---- AVAILABLE RECORDS

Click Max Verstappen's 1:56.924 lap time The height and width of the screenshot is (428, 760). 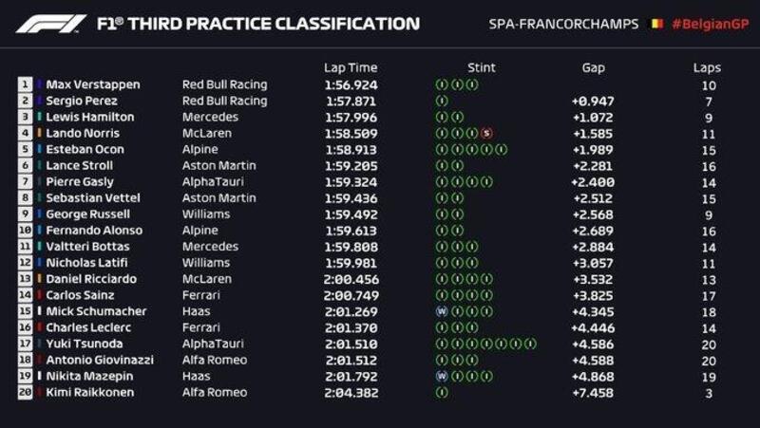coord(350,84)
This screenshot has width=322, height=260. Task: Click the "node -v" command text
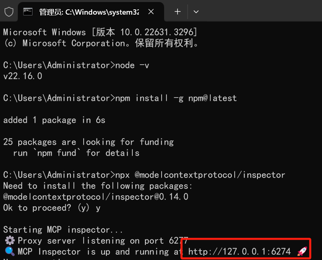pyautogui.click(x=132, y=65)
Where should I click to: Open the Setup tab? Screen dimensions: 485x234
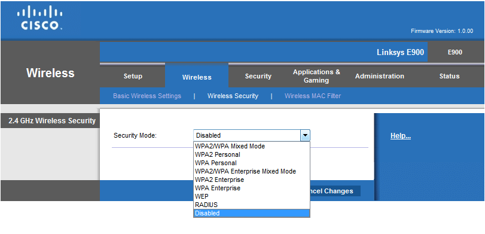pyautogui.click(x=133, y=76)
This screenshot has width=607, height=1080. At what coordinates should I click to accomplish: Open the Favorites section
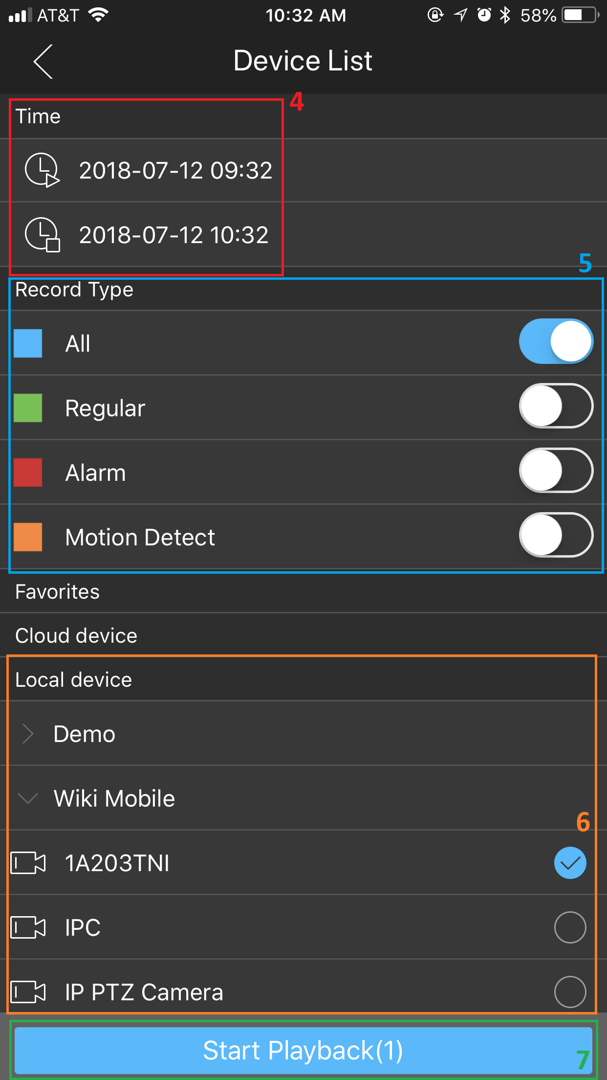pyautogui.click(x=58, y=592)
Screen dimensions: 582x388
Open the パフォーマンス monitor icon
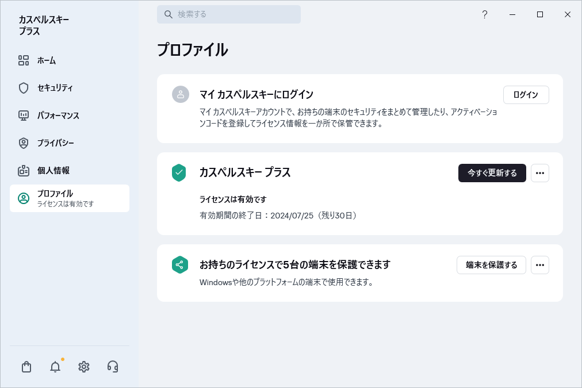(x=24, y=115)
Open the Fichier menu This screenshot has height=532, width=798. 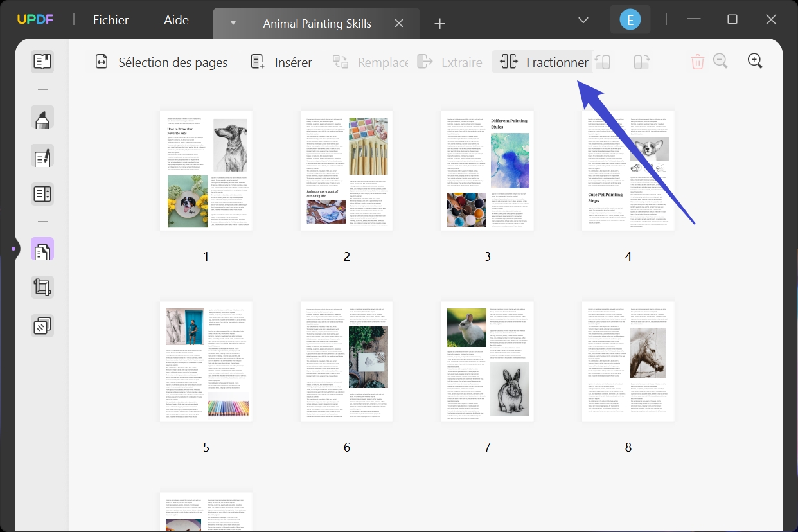pos(111,20)
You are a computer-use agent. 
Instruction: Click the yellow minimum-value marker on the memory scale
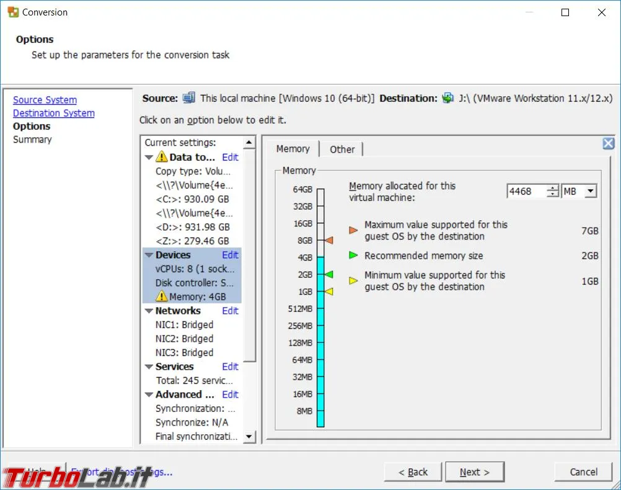coord(328,292)
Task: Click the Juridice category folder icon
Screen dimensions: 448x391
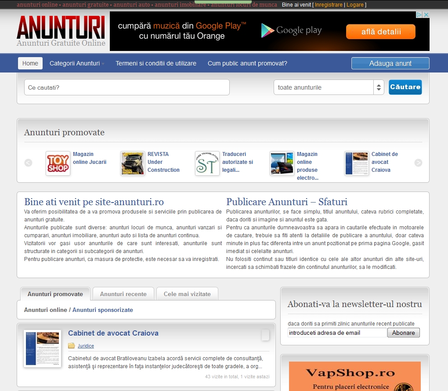Action: coord(71,346)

--------

§ YOUR INSTRUCTIONS:
From the line containing "Task: Click the Juridice category folder icon" through the final line of the listing above, reproduce every line exactly, with no pictures.

§ EXPECTED ANSWER:
Task: Click the Juridice category folder icon
Screen dimensions: 448x391
Action: coord(71,346)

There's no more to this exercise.